Early Detection of Regional Myocardial Dysfunction in Paced Children With Congenital Complete Atrioventricular Block

Abstract

Right ventricular apical pacing leads to global left ventricular dysfunction. Assessment of regional myocardial function may allow for earlier detection of pacing-induced myocardial remodeling. The aim of this study was to evaluate regional myocardial function in paced children with congenital complete atrioventricular block (CCAVB). We investigated regional myocardial function using strain echocardiography and tissue velocity imaging in 10 paced children with CCAVB and in 14 age-matched healthy children. Echocardiograms of the paced children were obtained during intrinsic junctional rhythm. All patients had normal biventricular size and global function. The time from R wave to peak regional strain rate and the time from R wave to peak regional myocardial tissue velocity were measured in nine segments.
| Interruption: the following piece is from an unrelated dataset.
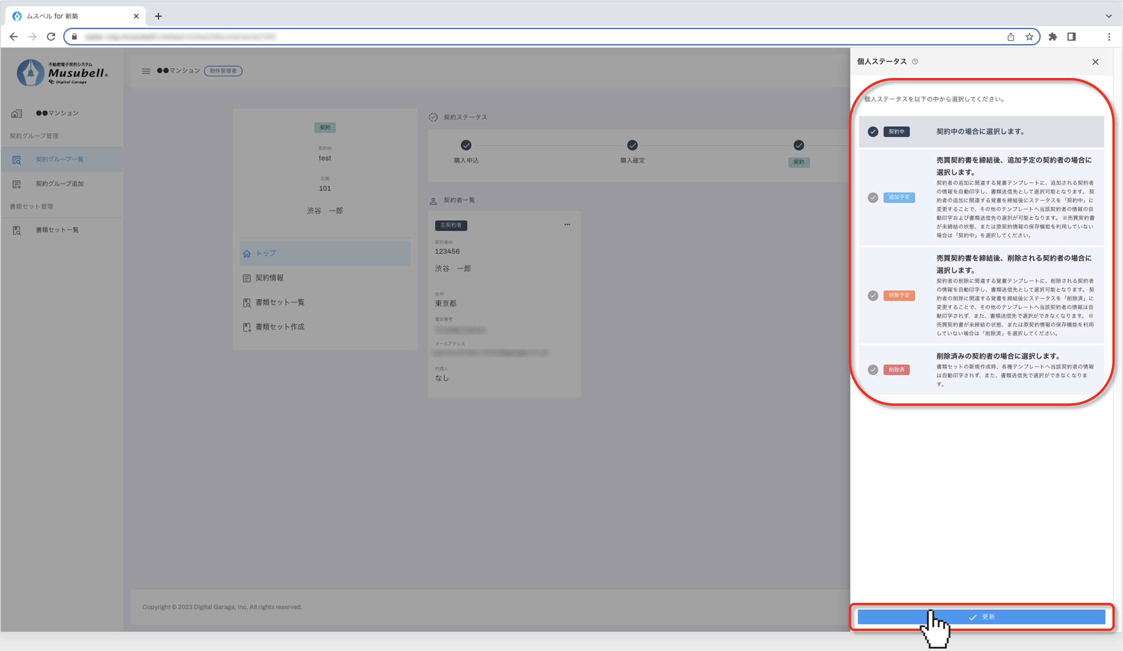Image resolution: width=1123 pixels, height=651 pixels.
Task: Select the 契約中 status radio option
Action: (x=873, y=131)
The differences between maximum and minimum values were used as a measure of contraction delay (dSR and dTV). Study group patients had significantly higher dSR and dTV values compared to the control group. Mean peak strain rates and peak tissue velocities obtained from same segments were significantly decreased in the study group compared to the control group. Regional dysfunction was more prominent in the areas of ventricular pacing. No significant correlation is found between the duration of pacing (2.5-18 years) and dSR, dTV, mean peak strain rates, or mean peak tissue velocities. Pacing leads to regional myocardial dysfunction that can be detected with strain echocardiography and tissue velocity imaging during intrinsic junctional rhythm in children with CCAVB. Pacing-induced regional myocardial remodeling does not seem to progress with long-term right ventricular pacing in children with CCAVB.